§ **TASK DIRECTIONS**
Every single entry needs to appear again exactly as given.

..............................

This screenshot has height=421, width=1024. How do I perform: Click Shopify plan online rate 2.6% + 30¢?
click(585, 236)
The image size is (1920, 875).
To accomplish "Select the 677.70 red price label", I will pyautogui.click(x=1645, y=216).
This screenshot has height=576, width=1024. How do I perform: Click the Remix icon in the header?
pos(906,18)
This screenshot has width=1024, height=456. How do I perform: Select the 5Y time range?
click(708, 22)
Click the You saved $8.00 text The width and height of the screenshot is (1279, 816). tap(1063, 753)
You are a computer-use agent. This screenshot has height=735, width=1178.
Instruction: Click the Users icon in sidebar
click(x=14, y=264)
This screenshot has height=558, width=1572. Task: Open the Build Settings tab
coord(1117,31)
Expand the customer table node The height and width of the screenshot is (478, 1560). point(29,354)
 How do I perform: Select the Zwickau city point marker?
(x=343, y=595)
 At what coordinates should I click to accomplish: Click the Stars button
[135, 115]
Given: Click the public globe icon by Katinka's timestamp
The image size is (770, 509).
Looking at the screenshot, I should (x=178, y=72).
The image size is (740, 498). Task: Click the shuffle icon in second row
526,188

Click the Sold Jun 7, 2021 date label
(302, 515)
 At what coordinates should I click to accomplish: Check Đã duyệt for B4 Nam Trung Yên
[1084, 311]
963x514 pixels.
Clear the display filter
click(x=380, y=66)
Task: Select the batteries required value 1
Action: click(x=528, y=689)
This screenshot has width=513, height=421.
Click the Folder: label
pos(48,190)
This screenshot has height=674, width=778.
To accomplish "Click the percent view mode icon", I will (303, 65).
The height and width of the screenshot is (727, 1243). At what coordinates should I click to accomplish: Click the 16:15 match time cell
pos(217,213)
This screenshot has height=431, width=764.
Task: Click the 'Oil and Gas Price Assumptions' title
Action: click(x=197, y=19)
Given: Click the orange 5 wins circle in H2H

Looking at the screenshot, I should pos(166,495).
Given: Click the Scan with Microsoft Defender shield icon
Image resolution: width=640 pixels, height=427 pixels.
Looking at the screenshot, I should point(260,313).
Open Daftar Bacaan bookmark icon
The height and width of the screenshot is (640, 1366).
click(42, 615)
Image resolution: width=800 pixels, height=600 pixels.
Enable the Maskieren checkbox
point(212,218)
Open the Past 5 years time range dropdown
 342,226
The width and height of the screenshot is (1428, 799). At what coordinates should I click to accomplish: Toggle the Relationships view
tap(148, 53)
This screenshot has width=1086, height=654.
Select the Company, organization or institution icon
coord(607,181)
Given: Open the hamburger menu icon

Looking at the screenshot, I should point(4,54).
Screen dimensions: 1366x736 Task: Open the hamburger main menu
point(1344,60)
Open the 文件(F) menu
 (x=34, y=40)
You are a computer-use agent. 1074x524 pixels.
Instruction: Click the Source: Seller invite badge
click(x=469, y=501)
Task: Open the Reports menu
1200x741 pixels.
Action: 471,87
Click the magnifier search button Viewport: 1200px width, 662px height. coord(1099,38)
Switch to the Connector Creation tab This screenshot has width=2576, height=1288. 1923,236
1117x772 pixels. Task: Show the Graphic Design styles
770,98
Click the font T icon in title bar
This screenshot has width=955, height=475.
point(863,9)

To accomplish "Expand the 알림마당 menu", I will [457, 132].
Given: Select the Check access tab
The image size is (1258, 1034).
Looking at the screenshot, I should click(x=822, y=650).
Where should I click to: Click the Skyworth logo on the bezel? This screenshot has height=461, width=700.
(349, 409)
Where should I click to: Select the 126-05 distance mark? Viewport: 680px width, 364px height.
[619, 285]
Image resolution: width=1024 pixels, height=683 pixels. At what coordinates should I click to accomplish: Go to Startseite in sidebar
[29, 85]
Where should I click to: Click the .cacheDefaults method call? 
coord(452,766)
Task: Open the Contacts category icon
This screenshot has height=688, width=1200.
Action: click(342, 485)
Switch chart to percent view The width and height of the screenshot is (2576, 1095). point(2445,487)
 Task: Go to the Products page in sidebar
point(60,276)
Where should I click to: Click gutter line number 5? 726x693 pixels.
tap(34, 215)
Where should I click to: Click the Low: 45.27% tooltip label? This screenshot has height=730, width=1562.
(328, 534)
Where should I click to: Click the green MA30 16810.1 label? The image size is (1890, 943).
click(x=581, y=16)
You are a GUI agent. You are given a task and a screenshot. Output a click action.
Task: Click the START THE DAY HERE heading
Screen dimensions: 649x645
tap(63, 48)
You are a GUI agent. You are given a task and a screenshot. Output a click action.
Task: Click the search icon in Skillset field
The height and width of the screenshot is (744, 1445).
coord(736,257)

..............................

§ **WRITTEN ANSWER**
This screenshot has height=421, width=1024. How do I perform: Click Shopify plan online rate 2.6% + 30¢?
click(585, 236)
The image size is (1920, 875).
To accomplish "Select the 677.70 red price label", I will pyautogui.click(x=1645, y=216).
This screenshot has height=576, width=1024. How do I perform: Click the Remix icon in the header?
pos(906,18)
This screenshot has width=1024, height=456. How do I perform: Select the 5Y time range?
click(708, 22)
Click the You saved $8.00 text The width and height of the screenshot is (1279, 816). tap(1063, 753)
You are a computer-use agent. This screenshot has height=735, width=1178.
Instruction: Click the Users icon in sidebar
click(x=14, y=264)
This screenshot has height=558, width=1572. Task: Open the Build Settings tab
coord(1117,31)
Expand the customer table node The height and width of the screenshot is (478, 1560). point(29,354)
 How do I perform: Select the Zwickau city point marker?
(x=343, y=595)
 At what coordinates should I click to accomplish: Click the Stars button
[135, 115]
Given: Click the public globe icon by Katinka's timestamp
The image size is (770, 509).
Looking at the screenshot, I should (x=178, y=72).
The image size is (740, 498). Task: Click the shuffle icon in second row
526,188

Click the Sold Jun 7, 2021 date label
(302, 515)
 At what coordinates should I click to accomplish: Check Đã duyệt for B4 Nam Trung Yên
[1084, 311]
963x514 pixels.
Clear the display filter
click(x=380, y=66)
Task: Select the batteries required value 1
Action: click(x=528, y=689)
This screenshot has width=513, height=421.
Click the Folder: label
pos(48,190)
This screenshot has height=674, width=778.
To accomplish "Click the percent view mode icon", I will (303, 65).
The height and width of the screenshot is (727, 1243). At what coordinates should I click to accomplish: Click the 16:15 match time cell
pos(217,213)
This screenshot has height=431, width=764.
Task: Click the 'Oil and Gas Price Assumptions' title
Action: click(x=197, y=19)
Given: Click the orange 5 wins circle in H2H

Looking at the screenshot, I should pos(166,495).
Given: Click the Scan with Microsoft Defender shield icon
Image resolution: width=640 pixels, height=427 pixels.
Looking at the screenshot, I should point(260,313).
Open Daftar Bacaan bookmark icon
The height and width of the screenshot is (640, 1366).
click(42, 615)
Image resolution: width=800 pixels, height=600 pixels.
Enable the Maskieren checkbox
point(212,218)
Open the Past 5 years time range dropdown
 342,226
The width and height of the screenshot is (1428, 799). At what coordinates should I click to accomplish: Toggle the Relationships view
tap(148, 53)
This screenshot has width=1086, height=654.
Select the Company, organization or institution icon
coord(607,181)
Given: Open the hamburger menu icon

Looking at the screenshot, I should point(4,54).
Screen dimensions: 1366x736 Task: Open the hamburger main menu
point(1344,60)
Open the 文件(F) menu
 (x=34, y=40)
You are a computer-use agent. 1074x524 pixels.
Instruction: Click the Source: Seller invite badge
click(x=469, y=501)
Task: Open the Reports menu
1200x741 pixels.
Action: 471,87
Click the magnifier search button Viewport: 1200px width, 662px height. coord(1099,38)
Switch to the Connector Creation tab This screenshot has width=2576, height=1288. 1923,236
1117x772 pixels. Task: Show the Graphic Design styles
770,98
Click the font T icon in title bar
This screenshot has width=955, height=475.
point(863,9)

To accomplish "Expand the 알림마당 menu", I will [457, 132].
Given: Select the Check access tab
The image size is (1258, 1034).
Looking at the screenshot, I should click(x=822, y=650).
Where should I click to: Click the Skyworth logo on the bezel? This screenshot has height=461, width=700.
(349, 409)
Where should I click to: Select the 126-05 distance mark? Viewport: 680px width, 364px height.
[619, 285]
Image resolution: width=1024 pixels, height=683 pixels. At what coordinates should I click to accomplish: Go to Startseite in sidebar
[29, 85]
Where should I click to: Click the .cacheDefaults method call? 
coord(452,766)
Task: Open the Contacts category icon
This screenshot has height=688, width=1200.
Action: click(342, 485)
Switch chart to percent view The width and height of the screenshot is (2576, 1095). point(2445,487)
 Task: Go to the Products page in sidebar
point(60,276)
Where should I click to: Click gutter line number 5? 726x693 pixels.
tap(34, 215)
Where should I click to: Click the Low: 45.27% tooltip label? This screenshot has height=730, width=1562.
(328, 534)
Where should I click to: Click the green MA30 16810.1 label? The image size is (1890, 943).
click(x=581, y=16)
You are a GUI agent. You are given a task and a screenshot. Output a click action.
Task: Click the START THE DAY HERE heading
Screen dimensions: 649x645
tap(63, 48)
You are a GUI agent. You are given a task and a screenshot. Output a click action.
Task: Click the search icon in Skillset field
The height and width of the screenshot is (744, 1445).
coord(736,257)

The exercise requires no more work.